Effect of treatment of phage lysates with UV. Data shown are the averages of three replicates of the experiment ± the standard error of the mean (SEM). Using high-dose UV (300 mJ/cm²), no viable phages were detected in the flowthrough following UV treatment, meaning that the titer had reduced to below 10 PFU/ml. Without UV treatment, the titer was essentially unchanged in the flowthrough compared to the titer of the liquid in the hopper. Lower-dose UV (35 mJ/cm²) resulted in at least a 5-log₁₀-fold reduction in phage titers following treatment.

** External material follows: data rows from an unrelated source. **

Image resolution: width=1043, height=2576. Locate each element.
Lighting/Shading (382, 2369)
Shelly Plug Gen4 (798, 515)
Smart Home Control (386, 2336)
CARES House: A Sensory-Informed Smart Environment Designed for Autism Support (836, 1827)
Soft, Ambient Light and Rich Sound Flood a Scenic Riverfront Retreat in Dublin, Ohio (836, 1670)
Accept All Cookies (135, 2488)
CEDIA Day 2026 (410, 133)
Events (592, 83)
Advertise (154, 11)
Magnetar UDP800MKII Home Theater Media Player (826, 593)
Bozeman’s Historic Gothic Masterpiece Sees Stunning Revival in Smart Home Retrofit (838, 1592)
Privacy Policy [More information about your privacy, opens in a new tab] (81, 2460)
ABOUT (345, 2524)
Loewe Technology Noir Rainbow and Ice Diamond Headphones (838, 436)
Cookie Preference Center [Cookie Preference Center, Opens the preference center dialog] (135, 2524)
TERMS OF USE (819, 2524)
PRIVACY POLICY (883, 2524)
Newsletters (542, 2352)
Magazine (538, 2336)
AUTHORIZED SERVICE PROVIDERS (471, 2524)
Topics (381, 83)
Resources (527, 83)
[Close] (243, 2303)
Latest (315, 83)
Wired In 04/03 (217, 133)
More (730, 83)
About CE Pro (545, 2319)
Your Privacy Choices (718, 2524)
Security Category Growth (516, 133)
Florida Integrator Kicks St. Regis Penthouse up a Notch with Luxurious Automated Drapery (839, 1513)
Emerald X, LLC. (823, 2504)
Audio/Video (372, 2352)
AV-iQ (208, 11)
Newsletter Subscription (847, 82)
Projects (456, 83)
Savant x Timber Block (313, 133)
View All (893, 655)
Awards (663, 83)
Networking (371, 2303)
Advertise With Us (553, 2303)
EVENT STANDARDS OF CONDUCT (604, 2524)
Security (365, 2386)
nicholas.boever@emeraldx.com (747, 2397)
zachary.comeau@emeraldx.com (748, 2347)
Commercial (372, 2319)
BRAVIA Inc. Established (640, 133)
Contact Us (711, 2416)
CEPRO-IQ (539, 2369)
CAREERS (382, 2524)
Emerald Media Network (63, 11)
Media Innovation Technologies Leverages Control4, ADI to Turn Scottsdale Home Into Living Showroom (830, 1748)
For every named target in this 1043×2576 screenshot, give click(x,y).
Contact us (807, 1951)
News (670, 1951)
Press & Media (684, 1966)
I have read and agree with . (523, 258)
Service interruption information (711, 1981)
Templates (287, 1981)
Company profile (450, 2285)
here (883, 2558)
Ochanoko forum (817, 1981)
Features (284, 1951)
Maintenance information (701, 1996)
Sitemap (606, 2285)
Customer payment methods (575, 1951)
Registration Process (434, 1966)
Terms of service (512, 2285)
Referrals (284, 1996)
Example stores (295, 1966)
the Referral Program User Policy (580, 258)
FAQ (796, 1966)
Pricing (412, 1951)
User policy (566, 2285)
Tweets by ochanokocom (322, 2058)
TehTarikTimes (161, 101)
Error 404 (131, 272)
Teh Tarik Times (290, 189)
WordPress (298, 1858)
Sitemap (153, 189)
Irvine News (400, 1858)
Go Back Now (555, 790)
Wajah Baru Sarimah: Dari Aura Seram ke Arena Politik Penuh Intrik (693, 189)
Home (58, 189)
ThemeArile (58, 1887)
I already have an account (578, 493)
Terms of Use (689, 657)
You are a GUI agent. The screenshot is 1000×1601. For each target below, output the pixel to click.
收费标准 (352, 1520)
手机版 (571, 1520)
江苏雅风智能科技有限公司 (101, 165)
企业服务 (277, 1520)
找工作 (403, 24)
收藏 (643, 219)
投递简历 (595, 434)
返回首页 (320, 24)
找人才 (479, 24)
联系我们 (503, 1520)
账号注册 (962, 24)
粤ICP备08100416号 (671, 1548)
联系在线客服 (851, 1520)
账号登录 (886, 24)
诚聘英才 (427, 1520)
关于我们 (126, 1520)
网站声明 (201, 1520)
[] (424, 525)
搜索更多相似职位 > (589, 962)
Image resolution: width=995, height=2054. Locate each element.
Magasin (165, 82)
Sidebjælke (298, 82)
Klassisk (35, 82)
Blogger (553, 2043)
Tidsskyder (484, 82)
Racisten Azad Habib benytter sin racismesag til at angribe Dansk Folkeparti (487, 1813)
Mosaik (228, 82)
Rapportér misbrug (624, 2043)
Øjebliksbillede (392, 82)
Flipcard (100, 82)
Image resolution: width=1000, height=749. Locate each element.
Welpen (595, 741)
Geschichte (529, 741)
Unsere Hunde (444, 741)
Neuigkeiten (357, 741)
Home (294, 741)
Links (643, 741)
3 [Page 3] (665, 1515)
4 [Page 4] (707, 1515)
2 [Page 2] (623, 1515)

Only a modest (1- to 1.6-log₁₀) reduction was witnessed following treatment of crude phage lysate using the UV apparatus. Results of a Student t test (two-tailed, paired per experiment) did not suggest a significant difference in titer between UV-treated and non-UV-treated crude phage lysates (P = 0.135). Therefore, it is unlikely that the device would be applicable to the treatment of crude liquid preparations (e.g., spent fermentor culture), whereas results given above show that the device performs well when used to treat water containing purified phage at a similar titer. UV irradiation has been shown to be effective for the inactivation of several bacteriophages: bacteriophage MS2 has often been used as a model organism for inactivation studies due both to its UV resistance and to the similarity between its inactivation profile and those of enteric viruses, such as poliomyelitis virus (3, 4, 8, 10). UV radiation sensitivities of ϕX174, T4, and T7 bacteriophages have been found to be greater than that of MS2 (4, 9).

In conclusion, the results of this study suggest that the disinfectant Virkon-S is a highly potent agent for inactivation of bacteriophage lambda that is suitable for treatment of waste in small volumes. NaOH (0.5 M) is effective for the decontamination of steel surfaces following contact with phage. UV irradiation is a potential choice for large volumes of liquid containing phage in water with few contaminants other than salts found in seawater.